Love and be loved if at all possible.

All quotes by author David Nicholls

"What are you going to do with your life?" In one way or another it seemed that people had been asking her this forever; teachers, her parents, friends at three in the morning, but the question had never seemed this pressing and still she was no nearer an answer... "Live each day as if it's your last', that was the conventional advice, but really, who had the energy for that? What if it rained or you felt a bit glandy? It just wasn't practical. The trick of it, she told herself, is to be courageous and bold and make a difference. Not change the world exactly, just the bit around you. Go out there with your double-first, your passion and your new Smith Corona electric typewriter and work hard at … something. Change lives through art maybe. Write beautifully. Cherish your friends, stay true to your principles, live passionately and fully and well. Experience new things. Love and be loved if at all possible.”
--'One Day'

"This is me.’" He handed her the precious scrap of paper. ‘Call me or I’ll call you, but one of us will call, yes? What I mean is it’s not a competition. You don’t lose if you phone first"
--'One Day'

"She was reaching the limits of how much its possible to change a man."
--'One Day'

"Em, we've known each other five or six years now, but two years properly, as, you know, 'friends', which isn't that long but I think I know a bit about you and I think I know what your problem is. Here it is. I think you're scared of being happy, Emma. I think you think that the natural way of things is for your life to be grim and grey and dour and to hate your job, hate where you live, not to have success or money or God forbid a boyfriend. In fact, I think I'll go further and say that I think you actually get a kick out of being disappointed and under-achieving, because it's easier, isn't it? Failure and unhappiness is easier because you can make a joke out of it."
--'One Day'

"She sometimes wondered what her twenty-two-year-old self would think of today's Emma Mayhew. Would she consider her self-centered? Compromised? A bourgeois sell-out, with her appetite for home ownership and foreign travel, clothes from Paris and expensive haircuts? Would she find her conventional, with her new surname and hopes for a family life? Maybe, but then the twenty-two-year-old Emma Morley wasn't such a paragon either: pretentious, petulant, lazy, speechifying, judgmental. Self-pitying, self-righteous, self-important, all of the selfs except self-confident, the quality that she always needed most."
--'One Day'

"You know what I can't understand? You have all these people telling you all the time how great you are, smart and funny and talented and all that, I mean endlessly, I've been telling you for years. So why don't you believe it? Why do you think people say that stuff, Em? Do you think it's a conspiracy, people secretly ganging up to be nice about you?"
--'One Day'

"...you feel a little bit lost right now about what to do with your life, a bit rudderless and oarless and aimless but that's okay that's alright because we're all meant to be like that at twenty-four."
--'One Day'

"Oh you know me.
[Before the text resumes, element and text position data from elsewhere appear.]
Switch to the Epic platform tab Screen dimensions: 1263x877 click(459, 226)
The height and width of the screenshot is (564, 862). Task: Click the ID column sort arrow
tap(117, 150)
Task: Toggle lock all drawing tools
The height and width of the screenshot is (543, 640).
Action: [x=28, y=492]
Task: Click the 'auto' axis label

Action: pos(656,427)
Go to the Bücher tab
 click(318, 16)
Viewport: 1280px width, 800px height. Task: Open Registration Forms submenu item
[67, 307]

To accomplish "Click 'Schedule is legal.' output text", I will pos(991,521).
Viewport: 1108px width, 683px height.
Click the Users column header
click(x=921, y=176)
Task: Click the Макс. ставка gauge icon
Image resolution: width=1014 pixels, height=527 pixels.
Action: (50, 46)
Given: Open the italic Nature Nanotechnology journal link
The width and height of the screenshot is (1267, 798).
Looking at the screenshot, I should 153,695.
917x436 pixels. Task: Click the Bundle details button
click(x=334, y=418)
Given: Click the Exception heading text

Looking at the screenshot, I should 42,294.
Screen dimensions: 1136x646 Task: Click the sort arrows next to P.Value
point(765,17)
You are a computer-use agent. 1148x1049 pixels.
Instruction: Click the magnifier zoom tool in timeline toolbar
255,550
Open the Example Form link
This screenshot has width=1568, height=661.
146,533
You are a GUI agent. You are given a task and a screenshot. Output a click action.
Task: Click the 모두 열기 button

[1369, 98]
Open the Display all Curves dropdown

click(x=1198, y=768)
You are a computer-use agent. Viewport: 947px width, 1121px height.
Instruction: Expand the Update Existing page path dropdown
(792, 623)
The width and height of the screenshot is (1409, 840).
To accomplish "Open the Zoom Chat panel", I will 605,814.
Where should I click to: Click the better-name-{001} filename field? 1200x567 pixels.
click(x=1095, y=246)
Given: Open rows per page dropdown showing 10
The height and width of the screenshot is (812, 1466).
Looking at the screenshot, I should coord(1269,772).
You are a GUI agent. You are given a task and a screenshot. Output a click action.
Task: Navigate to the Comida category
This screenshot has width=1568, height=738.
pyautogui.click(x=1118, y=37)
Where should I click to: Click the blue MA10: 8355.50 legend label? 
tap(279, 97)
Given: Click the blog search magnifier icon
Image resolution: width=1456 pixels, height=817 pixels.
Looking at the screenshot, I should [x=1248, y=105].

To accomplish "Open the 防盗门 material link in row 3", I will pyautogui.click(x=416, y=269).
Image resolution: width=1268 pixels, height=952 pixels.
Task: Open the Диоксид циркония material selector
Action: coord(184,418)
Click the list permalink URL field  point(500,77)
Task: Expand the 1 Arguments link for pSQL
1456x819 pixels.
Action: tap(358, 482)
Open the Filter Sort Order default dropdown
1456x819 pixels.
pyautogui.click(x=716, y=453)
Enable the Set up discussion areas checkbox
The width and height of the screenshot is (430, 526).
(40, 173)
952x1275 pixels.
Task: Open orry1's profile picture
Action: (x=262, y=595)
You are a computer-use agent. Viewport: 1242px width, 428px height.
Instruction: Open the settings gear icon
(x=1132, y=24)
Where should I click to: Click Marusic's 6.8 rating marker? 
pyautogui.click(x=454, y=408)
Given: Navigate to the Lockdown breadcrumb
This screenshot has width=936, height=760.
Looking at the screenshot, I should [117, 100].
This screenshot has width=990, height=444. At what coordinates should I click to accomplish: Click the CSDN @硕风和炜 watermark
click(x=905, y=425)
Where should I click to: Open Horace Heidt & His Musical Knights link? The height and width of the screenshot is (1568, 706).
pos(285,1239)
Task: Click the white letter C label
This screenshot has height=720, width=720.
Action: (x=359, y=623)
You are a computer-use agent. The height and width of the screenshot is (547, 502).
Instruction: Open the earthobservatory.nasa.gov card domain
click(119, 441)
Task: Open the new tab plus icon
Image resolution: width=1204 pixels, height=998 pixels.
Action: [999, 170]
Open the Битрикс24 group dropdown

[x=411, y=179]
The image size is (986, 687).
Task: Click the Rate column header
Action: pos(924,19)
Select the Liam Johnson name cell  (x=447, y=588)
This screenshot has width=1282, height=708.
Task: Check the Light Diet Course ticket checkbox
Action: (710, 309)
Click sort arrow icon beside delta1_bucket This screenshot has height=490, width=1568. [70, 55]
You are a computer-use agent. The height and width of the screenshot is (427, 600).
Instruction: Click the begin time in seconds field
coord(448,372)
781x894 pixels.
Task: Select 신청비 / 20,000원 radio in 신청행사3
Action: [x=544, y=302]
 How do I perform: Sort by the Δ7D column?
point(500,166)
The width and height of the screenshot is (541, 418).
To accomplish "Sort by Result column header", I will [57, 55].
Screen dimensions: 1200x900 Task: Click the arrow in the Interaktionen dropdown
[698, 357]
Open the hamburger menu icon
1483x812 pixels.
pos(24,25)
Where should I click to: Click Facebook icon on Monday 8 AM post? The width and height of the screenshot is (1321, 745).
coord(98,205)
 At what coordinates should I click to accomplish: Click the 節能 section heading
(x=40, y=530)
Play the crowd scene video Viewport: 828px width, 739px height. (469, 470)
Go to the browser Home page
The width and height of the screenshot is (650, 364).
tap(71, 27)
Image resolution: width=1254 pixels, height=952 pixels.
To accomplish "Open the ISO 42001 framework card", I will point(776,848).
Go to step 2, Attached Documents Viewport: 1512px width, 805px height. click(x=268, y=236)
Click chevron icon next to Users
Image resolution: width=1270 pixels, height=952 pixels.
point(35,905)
I have no emotions. I'm a robot. Or a nun. A robot nun."
--'One Day'

"And then some days you wake up and everything's perfect."
--'One Day'

"She had never been a proficient flirt. Her spasms of kittenish behaviour were graceless and inept, like normal conversation on roller skates."
--'One Day'

"Independence is the luxury of all those people who are too confident, and busy, and popular, and attractive to be just plain old lonely. And make no mistake, lonely is absolutely the worst thing to be. Tell someone that you've got a drink problem, or an eating disorder, or your dad died when you were a kid even, and you can almost see their eyes light up with the sheer fascinating drama and pathos of it all, because you've got an issue, something for them to get involved in, to talk about and analyse and discuss and maybe even cure. But tell someone you’re lonely and of course they’ll seem sympathetic, but look very carefully and you'll see one hand snaking behind their back, groping for the door handle, ready to make a run for it, as if loneliness itself were contagious. Because being lonely is just so banal, so shaming, so plain and dull and ugly."
--'Starter for Ten'

"No matter how predictable, banal and listless the rest of my life might be, you can guarantee that there'll always be something interesting going on with my skin."
--'Starter for Ten''

"If she does have a failing, and it's obviously only a tiny one, it's that she doesn't seem particularly curious about other people, or me, anyway."